Stored data
━━━━━━━━━━━━━━━━━━━━

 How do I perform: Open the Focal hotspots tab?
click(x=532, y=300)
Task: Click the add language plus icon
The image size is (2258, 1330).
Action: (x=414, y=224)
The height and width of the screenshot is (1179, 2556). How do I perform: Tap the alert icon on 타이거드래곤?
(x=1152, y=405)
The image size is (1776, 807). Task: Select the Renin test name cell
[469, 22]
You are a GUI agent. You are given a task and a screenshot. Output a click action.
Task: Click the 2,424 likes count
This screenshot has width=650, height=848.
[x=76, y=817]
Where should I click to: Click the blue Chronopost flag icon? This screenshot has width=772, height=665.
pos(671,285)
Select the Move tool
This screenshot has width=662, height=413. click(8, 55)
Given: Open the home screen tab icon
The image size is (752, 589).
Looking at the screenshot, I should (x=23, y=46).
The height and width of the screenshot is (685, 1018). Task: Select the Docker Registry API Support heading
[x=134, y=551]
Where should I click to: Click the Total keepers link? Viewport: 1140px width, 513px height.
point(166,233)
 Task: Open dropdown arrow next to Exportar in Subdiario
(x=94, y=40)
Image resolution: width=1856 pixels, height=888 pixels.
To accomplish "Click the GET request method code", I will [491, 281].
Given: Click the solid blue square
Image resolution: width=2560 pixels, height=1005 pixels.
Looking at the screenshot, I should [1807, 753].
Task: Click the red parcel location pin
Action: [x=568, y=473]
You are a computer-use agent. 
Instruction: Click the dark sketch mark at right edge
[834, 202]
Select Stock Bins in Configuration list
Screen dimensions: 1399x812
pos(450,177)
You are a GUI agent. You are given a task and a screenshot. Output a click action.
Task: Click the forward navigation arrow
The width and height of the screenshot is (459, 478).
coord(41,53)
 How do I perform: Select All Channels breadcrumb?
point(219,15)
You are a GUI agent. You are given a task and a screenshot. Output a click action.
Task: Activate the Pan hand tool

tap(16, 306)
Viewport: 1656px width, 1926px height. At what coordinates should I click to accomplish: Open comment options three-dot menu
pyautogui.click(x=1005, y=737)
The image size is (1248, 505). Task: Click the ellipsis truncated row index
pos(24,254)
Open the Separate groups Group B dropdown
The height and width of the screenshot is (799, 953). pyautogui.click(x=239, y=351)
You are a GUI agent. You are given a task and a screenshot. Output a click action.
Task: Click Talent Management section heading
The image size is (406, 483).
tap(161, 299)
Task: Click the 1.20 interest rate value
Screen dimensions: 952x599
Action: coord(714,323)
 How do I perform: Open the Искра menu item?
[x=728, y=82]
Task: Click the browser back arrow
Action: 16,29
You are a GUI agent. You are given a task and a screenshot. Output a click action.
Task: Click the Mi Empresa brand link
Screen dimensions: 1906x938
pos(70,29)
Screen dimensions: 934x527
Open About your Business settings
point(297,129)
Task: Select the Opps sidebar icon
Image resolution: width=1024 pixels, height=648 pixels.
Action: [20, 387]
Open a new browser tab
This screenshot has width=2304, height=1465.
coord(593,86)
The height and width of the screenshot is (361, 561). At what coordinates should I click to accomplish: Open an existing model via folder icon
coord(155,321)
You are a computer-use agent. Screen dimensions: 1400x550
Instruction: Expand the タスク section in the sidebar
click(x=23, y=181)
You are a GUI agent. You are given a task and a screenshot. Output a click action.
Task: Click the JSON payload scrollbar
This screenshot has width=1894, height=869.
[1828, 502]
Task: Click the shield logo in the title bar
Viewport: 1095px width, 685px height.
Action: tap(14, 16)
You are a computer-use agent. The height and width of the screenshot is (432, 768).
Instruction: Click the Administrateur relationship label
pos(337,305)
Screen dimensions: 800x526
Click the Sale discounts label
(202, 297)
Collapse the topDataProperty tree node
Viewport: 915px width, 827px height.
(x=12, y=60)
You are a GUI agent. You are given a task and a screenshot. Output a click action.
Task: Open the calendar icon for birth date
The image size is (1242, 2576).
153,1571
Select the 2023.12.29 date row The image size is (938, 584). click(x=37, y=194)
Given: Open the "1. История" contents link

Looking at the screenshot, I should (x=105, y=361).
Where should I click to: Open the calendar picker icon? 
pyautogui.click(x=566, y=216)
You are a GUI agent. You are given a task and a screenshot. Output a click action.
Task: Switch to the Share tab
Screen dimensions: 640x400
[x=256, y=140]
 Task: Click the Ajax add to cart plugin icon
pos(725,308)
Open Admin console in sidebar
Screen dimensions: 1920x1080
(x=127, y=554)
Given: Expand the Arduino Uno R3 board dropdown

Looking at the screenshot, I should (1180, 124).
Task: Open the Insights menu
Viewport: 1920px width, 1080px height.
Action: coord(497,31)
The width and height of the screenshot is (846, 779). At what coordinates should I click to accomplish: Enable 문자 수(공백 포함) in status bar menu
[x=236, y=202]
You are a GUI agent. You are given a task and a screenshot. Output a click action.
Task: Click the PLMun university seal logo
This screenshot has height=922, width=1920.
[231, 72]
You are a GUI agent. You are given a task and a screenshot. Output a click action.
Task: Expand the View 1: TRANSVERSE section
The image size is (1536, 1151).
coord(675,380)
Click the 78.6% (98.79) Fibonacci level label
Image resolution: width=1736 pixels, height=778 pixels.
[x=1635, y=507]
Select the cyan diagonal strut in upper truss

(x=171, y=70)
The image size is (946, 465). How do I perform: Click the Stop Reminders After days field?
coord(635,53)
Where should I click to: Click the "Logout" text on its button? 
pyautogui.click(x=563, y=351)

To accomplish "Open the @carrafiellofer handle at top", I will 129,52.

━━━━━━━━━━━━━━━━━━━━

▶ [Your instructions]
What is needed is an exact copy of all the data above.

▶ [Task result]
 How do I perform: Open the Focal hotspots tab?
click(x=532, y=300)
Task: Click the add language plus icon
The image size is (2258, 1330).
Action: (x=414, y=224)
The height and width of the screenshot is (1179, 2556). How do I perform: Tap the alert icon on 타이거드래곤?
(x=1152, y=405)
The image size is (1776, 807). Task: Select the Renin test name cell
[469, 22]
You are a GUI agent. You are given a task and a screenshot. Output a click action.
Task: Click the 2,424 likes count
This screenshot has width=650, height=848.
[x=76, y=817]
Where should I click to: Click the blue Chronopost flag icon? This screenshot has width=772, height=665.
pos(671,285)
Select the Move tool
This screenshot has width=662, height=413. click(8, 55)
Given: Open the home screen tab icon
The image size is (752, 589).
Looking at the screenshot, I should (x=23, y=46).
The height and width of the screenshot is (685, 1018). Task: Select the Docker Registry API Support heading
[x=134, y=551]
Where should I click to: Click the Total keepers link? Viewport: 1140px width, 513px height.
point(166,233)
 Task: Open dropdown arrow next to Exportar in Subdiario
(x=94, y=40)
Image resolution: width=1856 pixels, height=888 pixels.
To accomplish "Click the GET request method code", I will [491, 281].
Given: Click the solid blue square
Image resolution: width=2560 pixels, height=1005 pixels.
Looking at the screenshot, I should [1807, 753].
Task: Click the red parcel location pin
Action: [x=568, y=473]
You are a computer-use agent. 
Instruction: Click the dark sketch mark at right edge
[834, 202]
Select Stock Bins in Configuration list
Screen dimensions: 1399x812
pos(450,177)
You are a GUI agent. You are given a task and a screenshot. Output a click action.
Task: Click the forward navigation arrow
The width and height of the screenshot is (459, 478).
coord(41,53)
 How do I perform: Select All Channels breadcrumb?
point(219,15)
You are a GUI agent. You are given a task and a screenshot. Output a click action.
Task: Activate the Pan hand tool

tap(16, 306)
Viewport: 1656px width, 1926px height. At what coordinates should I click to accomplish: Open comment options three-dot menu
pyautogui.click(x=1005, y=737)
The image size is (1248, 505). Task: Click the ellipsis truncated row index
pos(24,254)
Open the Separate groups Group B dropdown
The height and width of the screenshot is (799, 953). pyautogui.click(x=239, y=351)
You are a GUI agent. You are given a task and a screenshot. Output a click action.
Task: Click Talent Management section heading
The image size is (406, 483).
tap(161, 299)
Task: Click the 1.20 interest rate value
Screen dimensions: 952x599
Action: coord(714,323)
 How do I perform: Open the Искра menu item?
[x=728, y=82]
Task: Click the browser back arrow
Action: 16,29
You are a GUI agent. You are given a task and a screenshot. Output a click action.
Task: Click the Mi Empresa brand link
Screen dimensions: 1906x938
pos(70,29)
Screen dimensions: 934x527
Open About your Business settings
point(297,129)
Task: Select the Opps sidebar icon
Image resolution: width=1024 pixels, height=648 pixels.
Action: [20, 387]
Open a new browser tab
This screenshot has width=2304, height=1465.
coord(593,86)
The height and width of the screenshot is (361, 561). At what coordinates should I click to accomplish: Open an existing model via folder icon
coord(155,321)
You are a computer-use agent. Screen dimensions: 1400x550
Instruction: Expand the タスク section in the sidebar
click(x=23, y=181)
You are a GUI agent. You are given a task and a screenshot. Output a click action.
Task: Click the JSON payload scrollbar
This screenshot has width=1894, height=869.
[1828, 502]
Task: Click the shield logo in the title bar
Viewport: 1095px width, 685px height.
Action: tap(14, 16)
You are a computer-use agent. The height and width of the screenshot is (432, 768).
Instruction: Click the Administrateur relationship label
pos(337,305)
Screen dimensions: 800x526
Click the Sale discounts label
(202, 297)
Collapse the topDataProperty tree node
Viewport: 915px width, 827px height.
(x=12, y=60)
You are a GUI agent. You are given a task and a screenshot. Output a click action.
Task: Open the calendar icon for birth date
The image size is (1242, 2576).
153,1571
Select the 2023.12.29 date row The image size is (938, 584). click(x=37, y=194)
Given: Open the "1. История" contents link

Looking at the screenshot, I should (x=105, y=361).
Where should I click to: Open the calendar picker icon? 
pyautogui.click(x=566, y=216)
You are a GUI agent. You are given a task and a screenshot. Output a click action.
Task: Switch to the Share tab
Screen dimensions: 640x400
[x=256, y=140]
 Task: Click the Ajax add to cart plugin icon
pos(725,308)
Open Admin console in sidebar
Screen dimensions: 1920x1080
(x=127, y=554)
Given: Expand the Arduino Uno R3 board dropdown

Looking at the screenshot, I should (1180, 124).
Task: Open the Insights menu
Viewport: 1920px width, 1080px height.
Action: coord(497,31)
The width and height of the screenshot is (846, 779). At what coordinates should I click to accomplish: Enable 문자 수(공백 포함) in status bar menu
[x=236, y=202]
You are a GUI agent. You are given a task and a screenshot. Output a click action.
Task: Click the PLMun university seal logo
This screenshot has height=922, width=1920.
[231, 72]
You are a GUI agent. You are given a task and a screenshot. Output a click action.
Task: Expand the View 1: TRANSVERSE section
The image size is (1536, 1151).
coord(675,380)
Click the 78.6% (98.79) Fibonacci level label
Image resolution: width=1736 pixels, height=778 pixels.
[x=1635, y=507]
Select the cyan diagonal strut in upper truss

(x=171, y=70)
The image size is (946, 465). How do I perform: Click the Stop Reminders After days field?
coord(635,53)
Where should I click to: Click the "Logout" text on its button? 
pyautogui.click(x=563, y=351)

To accomplish "Open the @carrafiellofer handle at top", I will 129,52.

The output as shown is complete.